On the 70th anniversary of the NHS, healthcare leaders have been paying tribute to the hardworking staff who have helped tens of millions of patients since 1948

The Royal College of Nursing (RCN) and the Nursing and Midwifery Council (NMC) amongst others have praised the dedication of nursing staff during one of the NHS’ toughest times.

‘The NHS has been through many changes since its creation in 1948, but the dedication and determination of nursing staff is what endures,’ said Janet Davies, chief executive and general secretary of the RCN.‘It’s their passion for providing high-quality care to which the service owes much of its success and longevity.’

The NMC also paid tribute to the nursing staff, acknowledging their commitment to the service and, in particular, the patients they care for.

‘The NHS reaching its 70th birthday is testament to the efforts and determination of nurses, midwives and all the other professionals who provide round the clock care and dedication to patients and families,’ said Jackie Smith, NMC chief executive and registrar.

‘The NHS rightly has a special place in the hearts of the British public. From the moment we’re born and throughout our lives the NHS is there to provide the care we all rely on. All of us at the NMC look forward to celebrating many more anniversaries to come and we will continue to play our part in helping this national treasure and its employees continue to provide world class healthcare.’

Secretary of State for Health and Social Care, Jeremy Hunt took to Twitter to sing the praises of NHS staff.
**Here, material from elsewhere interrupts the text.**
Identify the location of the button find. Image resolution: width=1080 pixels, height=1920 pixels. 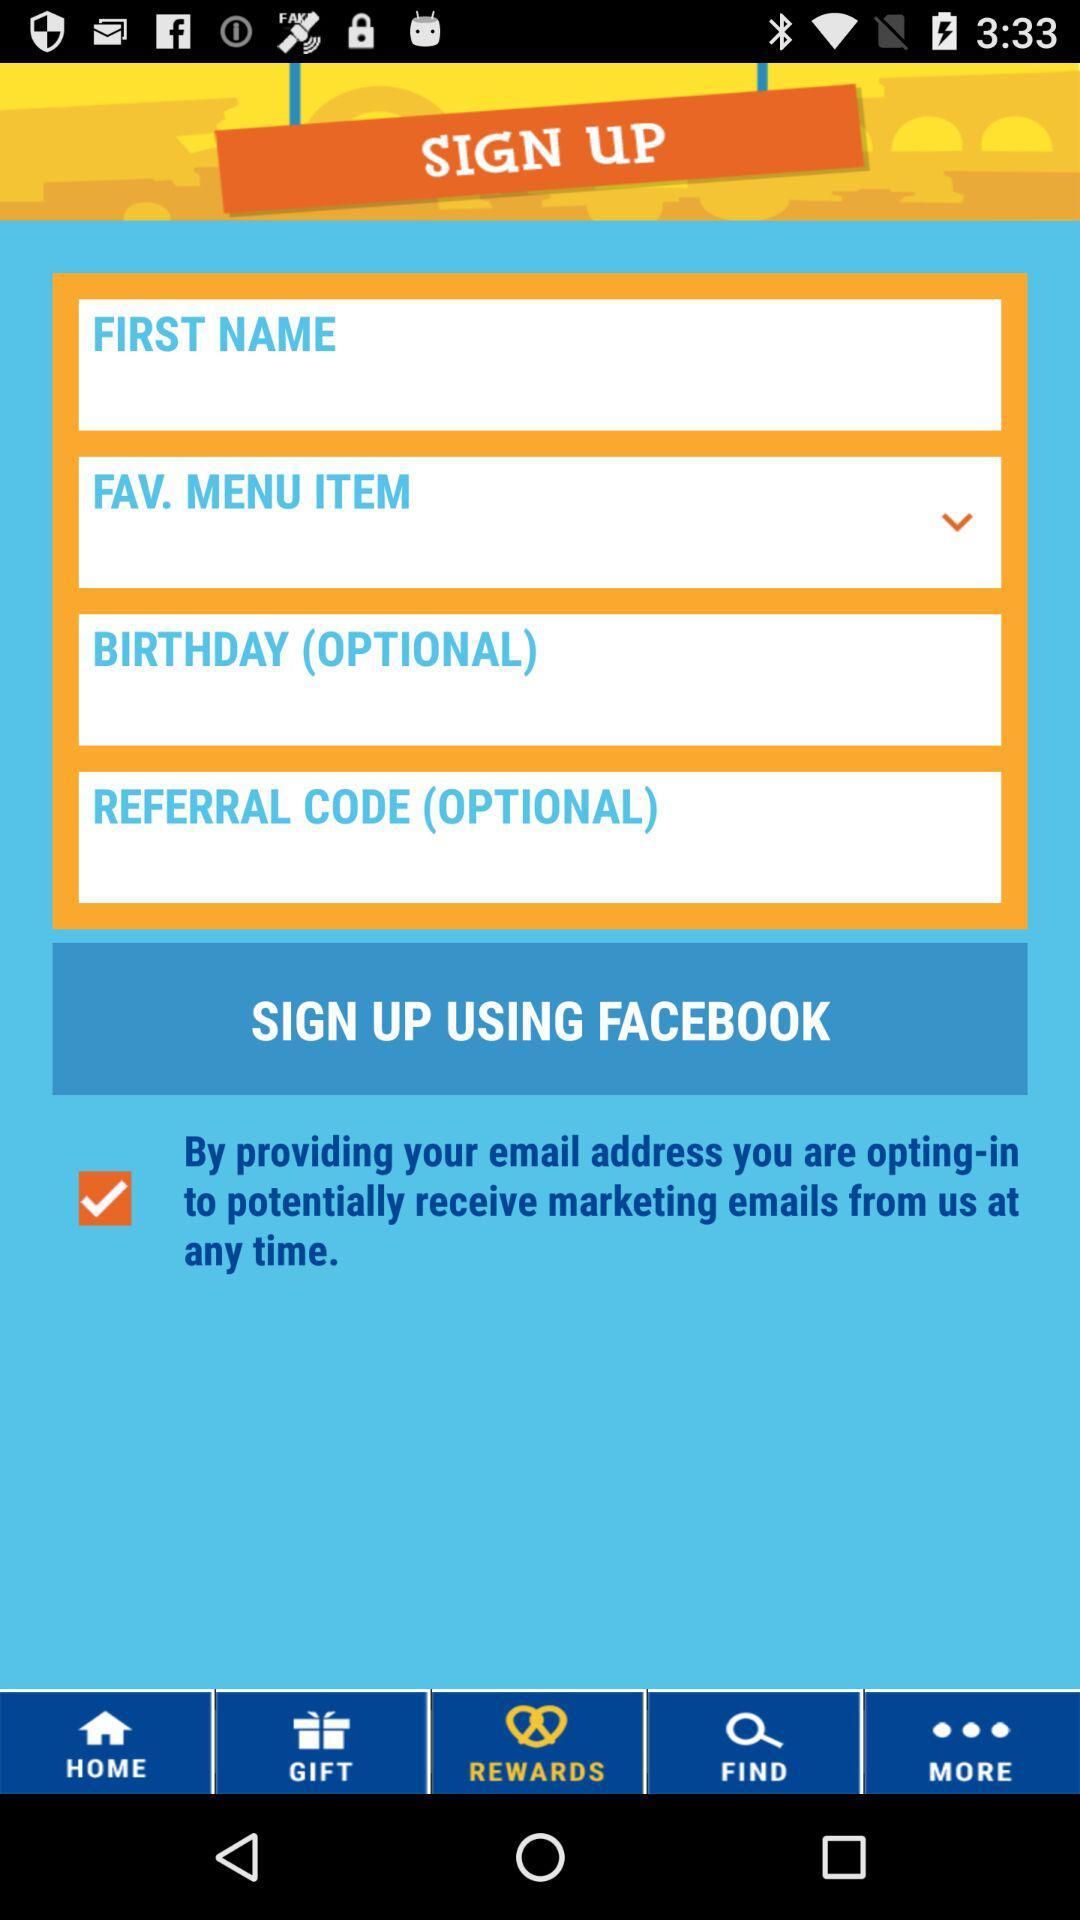
(755, 1740).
‘Happy birthday NHS. The NHS was only the sixth universal health system globally but has come to symbolise one of the greatest advances of humanity: no matter who you are, rich or poor, young or old, in a civilised country you'll always be able to access good healthcare. Long may that continue,’ Mr Hunt tweeted.

‘On other days we can debate next steps and how we improve to get the best outcomes in Europe. But today we should stop and take note of the reason the NHS is still, despite all its challenges, our most popular national institution - which in two words is its people!’

Meanwhile NHS England chief executive Simon Stevens looked back to praise the progress the nation's health had made.

‘Today we’re marking the 70th birthday of the National Health Service. It’s a time for celebration looking back over seven decades when we’re all living a lot longer and healthier – more than 10 years extra,’ said Mr Stevens.

‘We’ve seen amazing medical advances, whether it’s organ transplantations or new cures for cancer or vaccines. But the reason why the Health Service does so well is frankly due to the brilliance of the staff.’